(Dataset entries)
-*-

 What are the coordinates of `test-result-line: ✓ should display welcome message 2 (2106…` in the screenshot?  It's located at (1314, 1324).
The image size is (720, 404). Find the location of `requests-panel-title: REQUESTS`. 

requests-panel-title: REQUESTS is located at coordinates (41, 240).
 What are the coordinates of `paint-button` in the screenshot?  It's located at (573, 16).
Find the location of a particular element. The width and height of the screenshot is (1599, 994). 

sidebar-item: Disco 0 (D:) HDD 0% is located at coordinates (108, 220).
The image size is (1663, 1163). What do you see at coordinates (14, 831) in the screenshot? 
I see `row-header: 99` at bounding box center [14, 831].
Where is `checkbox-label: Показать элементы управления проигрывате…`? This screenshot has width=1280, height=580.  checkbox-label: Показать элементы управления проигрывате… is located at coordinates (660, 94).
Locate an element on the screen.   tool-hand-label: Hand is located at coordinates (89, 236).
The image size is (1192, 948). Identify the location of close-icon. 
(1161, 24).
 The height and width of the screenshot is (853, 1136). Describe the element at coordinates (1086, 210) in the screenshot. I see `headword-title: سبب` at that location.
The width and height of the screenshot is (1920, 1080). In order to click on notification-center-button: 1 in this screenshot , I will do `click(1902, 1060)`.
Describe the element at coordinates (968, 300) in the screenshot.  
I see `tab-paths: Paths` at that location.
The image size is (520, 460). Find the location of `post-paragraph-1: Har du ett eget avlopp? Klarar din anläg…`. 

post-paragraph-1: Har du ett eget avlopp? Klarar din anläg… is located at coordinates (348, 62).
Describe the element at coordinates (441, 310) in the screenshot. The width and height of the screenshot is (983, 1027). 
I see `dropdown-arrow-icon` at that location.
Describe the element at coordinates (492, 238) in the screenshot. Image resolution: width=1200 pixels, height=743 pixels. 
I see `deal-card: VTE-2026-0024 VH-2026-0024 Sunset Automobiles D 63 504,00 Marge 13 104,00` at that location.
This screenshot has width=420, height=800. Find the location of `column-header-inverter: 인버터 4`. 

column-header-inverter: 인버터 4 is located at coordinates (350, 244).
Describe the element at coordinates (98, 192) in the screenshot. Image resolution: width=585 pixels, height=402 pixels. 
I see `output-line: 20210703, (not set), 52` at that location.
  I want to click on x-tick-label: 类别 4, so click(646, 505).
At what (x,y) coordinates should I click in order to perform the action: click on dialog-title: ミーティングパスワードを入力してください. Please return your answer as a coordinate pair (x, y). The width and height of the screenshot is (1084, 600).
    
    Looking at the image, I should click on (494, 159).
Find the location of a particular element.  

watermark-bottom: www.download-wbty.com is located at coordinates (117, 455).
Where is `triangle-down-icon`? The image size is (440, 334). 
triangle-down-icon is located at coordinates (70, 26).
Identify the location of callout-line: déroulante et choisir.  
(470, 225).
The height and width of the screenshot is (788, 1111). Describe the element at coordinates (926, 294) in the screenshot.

-*-

Work item:
Please copy all of the material above word for word, keeping every character and line break unchanged.

Problem solution:
 What are the coordinates of `test-result-line: ✓ should display welcome message 2 (2106…` in the screenshot?  It's located at (1314, 1324).
The image size is (720, 404). Find the location of `requests-panel-title: REQUESTS`. 

requests-panel-title: REQUESTS is located at coordinates (41, 240).
 What are the coordinates of `paint-button` in the screenshot?  It's located at (573, 16).
Find the location of a particular element. The width and height of the screenshot is (1599, 994). 

sidebar-item: Disco 0 (D:) HDD 0% is located at coordinates (108, 220).
The image size is (1663, 1163). What do you see at coordinates (14, 831) in the screenshot? 
I see `row-header: 99` at bounding box center [14, 831].
Where is `checkbox-label: Показать элементы управления проигрывате…`? This screenshot has width=1280, height=580.  checkbox-label: Показать элементы управления проигрывате… is located at coordinates (660, 94).
Locate an element on the screen.   tool-hand-label: Hand is located at coordinates (89, 236).
The image size is (1192, 948). Identify the location of close-icon. 
(1161, 24).
 The height and width of the screenshot is (853, 1136). Describe the element at coordinates (1086, 210) in the screenshot. I see `headword-title: سبب` at that location.
The width and height of the screenshot is (1920, 1080). In order to click on notification-center-button: 1 in this screenshot , I will do `click(1902, 1060)`.
Describe the element at coordinates (968, 300) in the screenshot.  
I see `tab-paths: Paths` at that location.
The image size is (520, 460). Find the location of `post-paragraph-1: Har du ett eget avlopp? Klarar din anläg…`. 

post-paragraph-1: Har du ett eget avlopp? Klarar din anläg… is located at coordinates (348, 62).
Describe the element at coordinates (441, 310) in the screenshot. The width and height of the screenshot is (983, 1027). 
I see `dropdown-arrow-icon` at that location.
Describe the element at coordinates (492, 238) in the screenshot. Image resolution: width=1200 pixels, height=743 pixels. 
I see `deal-card: VTE-2026-0024 VH-2026-0024 Sunset Automobiles D 63 504,00 Marge 13 104,00` at that location.
This screenshot has width=420, height=800. Find the location of `column-header-inverter: 인버터 4`. 

column-header-inverter: 인버터 4 is located at coordinates (350, 244).
Describe the element at coordinates (98, 192) in the screenshot. Image resolution: width=585 pixels, height=402 pixels. 
I see `output-line: 20210703, (not set), 52` at that location.
  I want to click on x-tick-label: 类别 4, so click(646, 505).
At what (x,y) coordinates should I click in order to perform the action: click on dialog-title: ミーティングパスワードを入力してください. Please return your answer as a coordinate pair (x, y). The width and height of the screenshot is (1084, 600).
    
    Looking at the image, I should click on (494, 159).
Find the location of a particular element.  

watermark-bottom: www.download-wbty.com is located at coordinates (117, 455).
Where is `triangle-down-icon`? The image size is (440, 334). 
triangle-down-icon is located at coordinates (70, 26).
Identify the location of callout-line: déroulante et choisir.  
(470, 225).
The height and width of the screenshot is (788, 1111). Describe the element at coordinates (926, 294) in the screenshot.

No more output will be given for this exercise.